A dirt-track date with the Range Rover Evoque: British speed, Carolina mud

From its inception, the Range Rover Evoque prioritized style above all else. It’s easily the sexiest compact crossover, but that’s kind of like being the studliest guy at Comic-Con — it helps to have a little something else on your resume. So for 2014 Land Rover worked on improving the Evoque’s driving experience, adding a new ZF nine-speed transmission and brake-based torque vectoring across the rear axle. Theoretically, these two upgrades should make the Evoque quicker and more agile.
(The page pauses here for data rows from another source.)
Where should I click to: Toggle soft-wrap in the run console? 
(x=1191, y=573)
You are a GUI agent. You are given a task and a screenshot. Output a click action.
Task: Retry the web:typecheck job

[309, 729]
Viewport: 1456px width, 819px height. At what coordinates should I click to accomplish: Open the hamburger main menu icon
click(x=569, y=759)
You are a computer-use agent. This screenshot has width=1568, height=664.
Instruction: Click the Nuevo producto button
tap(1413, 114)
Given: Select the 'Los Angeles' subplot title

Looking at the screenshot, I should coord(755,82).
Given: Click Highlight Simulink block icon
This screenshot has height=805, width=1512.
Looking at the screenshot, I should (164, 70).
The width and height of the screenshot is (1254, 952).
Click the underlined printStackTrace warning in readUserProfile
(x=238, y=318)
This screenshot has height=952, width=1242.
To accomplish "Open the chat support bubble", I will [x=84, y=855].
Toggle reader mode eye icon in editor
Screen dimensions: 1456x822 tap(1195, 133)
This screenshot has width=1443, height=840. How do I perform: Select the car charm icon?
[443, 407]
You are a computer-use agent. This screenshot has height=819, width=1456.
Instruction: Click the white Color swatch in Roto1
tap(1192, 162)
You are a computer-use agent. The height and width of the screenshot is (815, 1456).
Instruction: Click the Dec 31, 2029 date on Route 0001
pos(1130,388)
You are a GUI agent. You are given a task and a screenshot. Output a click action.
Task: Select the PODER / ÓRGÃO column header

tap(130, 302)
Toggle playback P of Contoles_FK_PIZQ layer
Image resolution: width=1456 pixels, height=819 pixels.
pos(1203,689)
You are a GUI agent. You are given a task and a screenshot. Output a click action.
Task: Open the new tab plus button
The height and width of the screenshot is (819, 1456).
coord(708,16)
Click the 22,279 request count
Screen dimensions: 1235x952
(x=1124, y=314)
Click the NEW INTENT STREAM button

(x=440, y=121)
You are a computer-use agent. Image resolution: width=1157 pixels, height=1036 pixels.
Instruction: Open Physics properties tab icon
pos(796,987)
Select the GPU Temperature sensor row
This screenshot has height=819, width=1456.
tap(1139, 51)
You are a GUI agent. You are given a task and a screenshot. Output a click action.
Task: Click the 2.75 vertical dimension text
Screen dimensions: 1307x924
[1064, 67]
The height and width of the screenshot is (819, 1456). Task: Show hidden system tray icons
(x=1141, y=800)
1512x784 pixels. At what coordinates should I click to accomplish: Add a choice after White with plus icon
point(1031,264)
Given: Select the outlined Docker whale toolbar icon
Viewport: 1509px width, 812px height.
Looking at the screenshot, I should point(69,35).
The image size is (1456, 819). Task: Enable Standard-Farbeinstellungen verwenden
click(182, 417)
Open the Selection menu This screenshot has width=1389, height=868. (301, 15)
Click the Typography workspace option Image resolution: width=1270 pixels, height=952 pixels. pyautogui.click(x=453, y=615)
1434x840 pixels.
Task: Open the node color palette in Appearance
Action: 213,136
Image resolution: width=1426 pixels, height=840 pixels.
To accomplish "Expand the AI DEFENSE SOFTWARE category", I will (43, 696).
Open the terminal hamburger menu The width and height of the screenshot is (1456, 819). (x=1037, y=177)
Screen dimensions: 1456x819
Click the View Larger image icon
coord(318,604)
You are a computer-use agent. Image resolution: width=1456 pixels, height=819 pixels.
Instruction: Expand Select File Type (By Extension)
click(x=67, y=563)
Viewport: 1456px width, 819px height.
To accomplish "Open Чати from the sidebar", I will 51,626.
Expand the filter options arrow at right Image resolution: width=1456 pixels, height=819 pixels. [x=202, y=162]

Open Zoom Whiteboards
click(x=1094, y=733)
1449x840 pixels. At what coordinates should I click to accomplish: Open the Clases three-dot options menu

To find out whether that’s really the case, I did the natural thing and entered it in a race.

The Tarheel Sports Car Club runs a series of rallycross events where newbies and experienced racers alike can get a taste of timed competition without a huge investment. So I take the Evoque to an event at the Fayetteville Motorsports Complex in North Carolina, a venerable old 2/5th-mile dirt track where Dale Earnhardt once honed his skills. Entry price: $35. Unlike the dirt track racers, we’ll be turning both left and right, navigating a slalom course that weaves its way around the banking. While many rallycross courses are set up in unpaved parking lots where there’s nothing to hit, Fayetteville is a real track and thus bordered by real Jersey barriers and walls. This will be in the back of my mind as I head out in what is likely the most expensive vehicle in an entry field dominated by battered Subarus and Volkswagens.

The first surprise, as I head out on a recon lap, is the amount of grip. I’d expected loose gravel, but the dirt-track racers already blasted that toward the far outside of the corners, leaving a polished racing line on the North Carolina clay. It’s not quite like pavement, but nearly so — as I gradually up the pace, the tires start to squeal. That’s some sticky dirt.

 

The second surprise is the Evoque’s composure. Granted, I’ve never driven an Evoque in anger (though I have driven one though the sewers of Liverpool), but I didn’t expect a four-cylinder crossover to stand much chance against, say, a 400-hp WRX covered with sponsor stickers. But with the ZF in sport mode and Terrain Response set for sand (thus allowing more wheelspin and slip angle), the Evoque snakes through the cones with a ferocity entirely at odds with its upscale suburban persona. All-wheel-drive and torque vectoring are a wonderful combination, because you cure understeer with more throttle. In other words, if you think you’re going too fast, the solution might be to go even faster.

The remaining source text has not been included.